» Data records
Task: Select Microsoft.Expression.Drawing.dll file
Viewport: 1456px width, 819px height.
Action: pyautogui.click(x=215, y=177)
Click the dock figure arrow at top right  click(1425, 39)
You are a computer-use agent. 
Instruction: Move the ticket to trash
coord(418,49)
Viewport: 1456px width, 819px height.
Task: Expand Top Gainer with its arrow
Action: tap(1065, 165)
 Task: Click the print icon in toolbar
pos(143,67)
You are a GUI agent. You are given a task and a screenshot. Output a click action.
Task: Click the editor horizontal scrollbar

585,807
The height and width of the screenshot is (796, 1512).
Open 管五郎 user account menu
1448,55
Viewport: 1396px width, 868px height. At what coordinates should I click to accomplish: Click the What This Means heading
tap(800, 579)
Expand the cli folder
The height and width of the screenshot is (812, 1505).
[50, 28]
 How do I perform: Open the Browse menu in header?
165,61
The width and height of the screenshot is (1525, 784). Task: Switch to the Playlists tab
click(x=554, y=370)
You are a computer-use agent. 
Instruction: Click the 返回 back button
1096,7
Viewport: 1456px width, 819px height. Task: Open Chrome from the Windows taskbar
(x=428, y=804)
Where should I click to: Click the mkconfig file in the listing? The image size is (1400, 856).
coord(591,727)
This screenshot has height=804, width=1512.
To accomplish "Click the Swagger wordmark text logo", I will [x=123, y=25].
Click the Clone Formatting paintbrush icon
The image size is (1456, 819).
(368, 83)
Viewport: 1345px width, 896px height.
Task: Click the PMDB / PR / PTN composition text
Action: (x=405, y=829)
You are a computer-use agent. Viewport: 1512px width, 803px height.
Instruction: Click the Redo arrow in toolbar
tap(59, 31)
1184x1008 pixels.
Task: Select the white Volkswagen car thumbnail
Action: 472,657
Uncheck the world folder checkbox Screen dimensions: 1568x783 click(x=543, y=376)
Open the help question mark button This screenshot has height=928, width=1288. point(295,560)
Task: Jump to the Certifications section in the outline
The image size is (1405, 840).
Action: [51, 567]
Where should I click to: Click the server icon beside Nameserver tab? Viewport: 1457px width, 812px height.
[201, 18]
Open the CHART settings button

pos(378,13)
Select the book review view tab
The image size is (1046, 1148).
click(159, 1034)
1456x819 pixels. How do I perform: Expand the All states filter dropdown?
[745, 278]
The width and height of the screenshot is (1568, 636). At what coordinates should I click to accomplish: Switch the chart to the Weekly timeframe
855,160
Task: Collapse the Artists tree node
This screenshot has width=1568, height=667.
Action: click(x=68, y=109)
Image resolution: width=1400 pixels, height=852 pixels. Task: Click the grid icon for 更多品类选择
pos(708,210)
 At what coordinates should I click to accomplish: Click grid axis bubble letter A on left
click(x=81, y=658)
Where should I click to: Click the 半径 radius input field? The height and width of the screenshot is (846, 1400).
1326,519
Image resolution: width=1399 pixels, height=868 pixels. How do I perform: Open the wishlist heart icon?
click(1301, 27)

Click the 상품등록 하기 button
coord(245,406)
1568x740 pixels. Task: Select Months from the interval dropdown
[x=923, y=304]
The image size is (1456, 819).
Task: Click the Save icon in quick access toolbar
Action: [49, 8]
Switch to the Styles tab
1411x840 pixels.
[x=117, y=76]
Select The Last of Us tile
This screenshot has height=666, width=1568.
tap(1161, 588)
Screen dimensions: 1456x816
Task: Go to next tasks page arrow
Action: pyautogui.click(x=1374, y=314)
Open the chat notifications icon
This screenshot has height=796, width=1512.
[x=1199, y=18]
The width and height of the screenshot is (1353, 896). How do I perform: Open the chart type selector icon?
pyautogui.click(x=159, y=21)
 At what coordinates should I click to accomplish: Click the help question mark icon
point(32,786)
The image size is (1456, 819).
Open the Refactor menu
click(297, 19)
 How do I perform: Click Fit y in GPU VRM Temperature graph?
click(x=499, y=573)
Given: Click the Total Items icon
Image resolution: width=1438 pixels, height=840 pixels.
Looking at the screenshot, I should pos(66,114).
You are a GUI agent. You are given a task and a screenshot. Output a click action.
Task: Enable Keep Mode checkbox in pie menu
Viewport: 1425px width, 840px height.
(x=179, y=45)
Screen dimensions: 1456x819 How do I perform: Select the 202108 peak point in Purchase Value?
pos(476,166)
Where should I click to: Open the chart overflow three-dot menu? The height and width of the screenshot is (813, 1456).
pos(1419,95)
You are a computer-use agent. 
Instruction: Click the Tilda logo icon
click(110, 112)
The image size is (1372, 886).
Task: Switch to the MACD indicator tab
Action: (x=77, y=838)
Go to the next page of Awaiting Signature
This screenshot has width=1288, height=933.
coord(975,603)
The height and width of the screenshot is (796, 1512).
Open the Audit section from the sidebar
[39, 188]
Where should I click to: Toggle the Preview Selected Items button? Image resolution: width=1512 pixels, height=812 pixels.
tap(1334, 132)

» Action item
If a line in the records holds the string "checkbox", count it, and give only the total.

» Solution to this exercise
2